Aaron Pressman Caught JAQing Off About Apple’s Acquisition of Dark Sky fortune.com

Aaron Pressman, in an article for Fortune that can’t help but ask the question “should Apple be allowed to kill one of Android’s best weather apps?” (Fortune paywalls articles shortly after they are published, but you can find a mirror on the Internet Archive):

The killing of the Android app brought complaints from its fans and also criticism from antitrust experts who said the move, along with the decision to cut off licensing of Dark Sky’s data, is an example of Apple eliminating competition among weather apps.

“Ugh,” was the first reaction from Stanford University law professor Mark Lemley, a noted antitrust scholar who has studied how large tech firms concentrate their power by buying up innovative startups.
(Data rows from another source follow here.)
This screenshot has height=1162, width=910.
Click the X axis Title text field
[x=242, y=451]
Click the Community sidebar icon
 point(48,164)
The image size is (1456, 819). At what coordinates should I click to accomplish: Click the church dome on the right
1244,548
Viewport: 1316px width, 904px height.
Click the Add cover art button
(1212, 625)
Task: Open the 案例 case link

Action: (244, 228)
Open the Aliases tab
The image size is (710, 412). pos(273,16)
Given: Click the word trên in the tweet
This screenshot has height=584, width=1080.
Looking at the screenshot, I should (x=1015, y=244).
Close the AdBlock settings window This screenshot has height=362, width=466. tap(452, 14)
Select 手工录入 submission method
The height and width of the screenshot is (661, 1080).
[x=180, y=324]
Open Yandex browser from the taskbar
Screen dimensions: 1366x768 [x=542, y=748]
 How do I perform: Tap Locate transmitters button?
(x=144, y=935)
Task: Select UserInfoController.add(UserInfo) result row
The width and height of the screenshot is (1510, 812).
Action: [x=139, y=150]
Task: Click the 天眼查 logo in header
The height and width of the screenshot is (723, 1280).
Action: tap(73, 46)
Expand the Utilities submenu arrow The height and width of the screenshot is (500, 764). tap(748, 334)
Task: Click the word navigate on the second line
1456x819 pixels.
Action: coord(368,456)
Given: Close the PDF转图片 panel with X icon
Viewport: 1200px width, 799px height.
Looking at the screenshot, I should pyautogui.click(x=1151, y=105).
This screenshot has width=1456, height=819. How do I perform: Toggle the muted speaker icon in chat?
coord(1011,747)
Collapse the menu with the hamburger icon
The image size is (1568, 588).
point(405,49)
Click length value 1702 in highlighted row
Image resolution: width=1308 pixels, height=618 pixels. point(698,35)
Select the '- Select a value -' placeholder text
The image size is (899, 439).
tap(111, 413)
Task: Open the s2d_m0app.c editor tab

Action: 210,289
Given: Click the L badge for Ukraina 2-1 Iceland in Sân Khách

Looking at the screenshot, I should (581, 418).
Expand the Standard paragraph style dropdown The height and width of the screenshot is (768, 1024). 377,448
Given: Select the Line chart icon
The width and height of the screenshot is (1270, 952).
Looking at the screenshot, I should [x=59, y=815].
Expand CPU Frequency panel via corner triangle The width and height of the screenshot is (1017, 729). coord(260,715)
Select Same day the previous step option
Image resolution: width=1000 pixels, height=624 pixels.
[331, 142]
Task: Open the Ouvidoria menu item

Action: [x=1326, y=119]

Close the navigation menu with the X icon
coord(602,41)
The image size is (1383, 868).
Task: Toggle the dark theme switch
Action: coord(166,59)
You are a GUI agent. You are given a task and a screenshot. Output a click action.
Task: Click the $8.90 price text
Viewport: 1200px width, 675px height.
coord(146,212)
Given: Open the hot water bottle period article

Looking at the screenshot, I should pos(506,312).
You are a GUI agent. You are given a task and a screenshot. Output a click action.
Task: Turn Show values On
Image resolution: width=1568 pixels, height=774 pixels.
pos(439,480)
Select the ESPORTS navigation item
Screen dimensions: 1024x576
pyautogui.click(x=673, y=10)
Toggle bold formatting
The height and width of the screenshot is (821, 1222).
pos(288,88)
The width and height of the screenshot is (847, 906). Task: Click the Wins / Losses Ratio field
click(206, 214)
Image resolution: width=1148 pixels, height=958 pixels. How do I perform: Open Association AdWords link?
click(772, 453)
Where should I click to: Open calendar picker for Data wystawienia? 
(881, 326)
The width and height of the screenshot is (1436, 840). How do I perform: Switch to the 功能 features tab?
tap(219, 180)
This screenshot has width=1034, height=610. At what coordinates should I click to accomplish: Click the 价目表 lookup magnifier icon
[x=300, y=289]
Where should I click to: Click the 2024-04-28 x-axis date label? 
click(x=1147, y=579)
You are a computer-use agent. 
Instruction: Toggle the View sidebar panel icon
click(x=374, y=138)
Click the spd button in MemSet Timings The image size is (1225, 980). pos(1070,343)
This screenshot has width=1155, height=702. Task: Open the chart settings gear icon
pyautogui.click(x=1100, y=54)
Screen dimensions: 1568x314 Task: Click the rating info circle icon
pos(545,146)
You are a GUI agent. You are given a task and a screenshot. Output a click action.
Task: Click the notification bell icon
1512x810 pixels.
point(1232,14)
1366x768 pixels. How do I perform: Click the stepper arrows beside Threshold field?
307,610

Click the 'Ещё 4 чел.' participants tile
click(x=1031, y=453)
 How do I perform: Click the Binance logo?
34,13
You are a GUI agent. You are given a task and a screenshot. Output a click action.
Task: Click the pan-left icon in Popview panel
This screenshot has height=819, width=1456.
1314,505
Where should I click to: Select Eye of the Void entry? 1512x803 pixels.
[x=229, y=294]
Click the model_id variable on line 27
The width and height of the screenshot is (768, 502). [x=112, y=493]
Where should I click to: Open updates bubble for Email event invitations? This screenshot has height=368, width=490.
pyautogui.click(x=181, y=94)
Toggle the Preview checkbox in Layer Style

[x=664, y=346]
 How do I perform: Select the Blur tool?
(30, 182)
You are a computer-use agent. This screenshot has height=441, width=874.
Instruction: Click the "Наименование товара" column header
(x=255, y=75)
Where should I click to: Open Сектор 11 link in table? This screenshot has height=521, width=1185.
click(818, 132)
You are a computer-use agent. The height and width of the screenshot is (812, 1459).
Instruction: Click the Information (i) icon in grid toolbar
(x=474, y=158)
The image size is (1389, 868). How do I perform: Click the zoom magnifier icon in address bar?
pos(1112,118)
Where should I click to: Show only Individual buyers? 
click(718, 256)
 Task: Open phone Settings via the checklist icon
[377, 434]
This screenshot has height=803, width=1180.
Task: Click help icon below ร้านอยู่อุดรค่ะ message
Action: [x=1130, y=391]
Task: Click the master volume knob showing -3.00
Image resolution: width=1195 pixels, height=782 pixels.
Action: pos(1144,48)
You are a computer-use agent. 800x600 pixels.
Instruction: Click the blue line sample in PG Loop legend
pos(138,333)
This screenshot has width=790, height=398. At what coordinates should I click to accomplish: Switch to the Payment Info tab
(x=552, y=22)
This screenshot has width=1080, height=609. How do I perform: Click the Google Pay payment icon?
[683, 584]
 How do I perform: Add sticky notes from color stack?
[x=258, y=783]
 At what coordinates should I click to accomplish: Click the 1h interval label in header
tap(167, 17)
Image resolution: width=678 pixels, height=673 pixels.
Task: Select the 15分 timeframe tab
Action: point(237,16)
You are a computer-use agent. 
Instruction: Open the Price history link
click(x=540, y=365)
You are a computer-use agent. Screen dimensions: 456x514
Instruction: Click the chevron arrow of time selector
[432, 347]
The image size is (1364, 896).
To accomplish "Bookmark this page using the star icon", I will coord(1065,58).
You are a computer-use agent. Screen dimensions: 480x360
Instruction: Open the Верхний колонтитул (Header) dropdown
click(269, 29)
“It’s worth asking whether there is any reason we should allow this merger,” Lemley adds. “True, it’s not the most important app in the world, but it seems to make consumers unambiguously worse off.”

Andrew Gavil, a Howard University law professor who has also worked for the Federal Trade Commission, adds, “Given what they’ve said they will do, it’s obviously anticompetitive.” Cutting off the Android app could be seen as a play to make iOS preferable to consumers, at least for weather app fans, he says. And cutting off access to the data licensing makes it harder for new weather apps to launch.

Acquisitions often leave fewer choices in the marketplace, and Apple’s purchase of Dark Sky is no different in that respect. What makes this acquisition so disruptive is that Dark Sky is not simply an app — it is a full weather forecasting API used by dozens of other well-known apps and big organizations. And because the cross-platform app and Dark Sky’s API are being discontinued in varying stages over the next couple of years, users and developers are each going to have to find ways to replace it.

There’s no way around it: that means a lot of work for developers, and that means some apps may no longer be available. That sucks for users of those apps.

But it is not as though Dark Sky is the only weather API around. Dark Sky is clever about predicting near-future precipitation, but it’s not nearly as accurate for forecasting as data supplied by government agencies or private competitors. It simply isn’t the case that Apple is buying the market for weather APIs or apps.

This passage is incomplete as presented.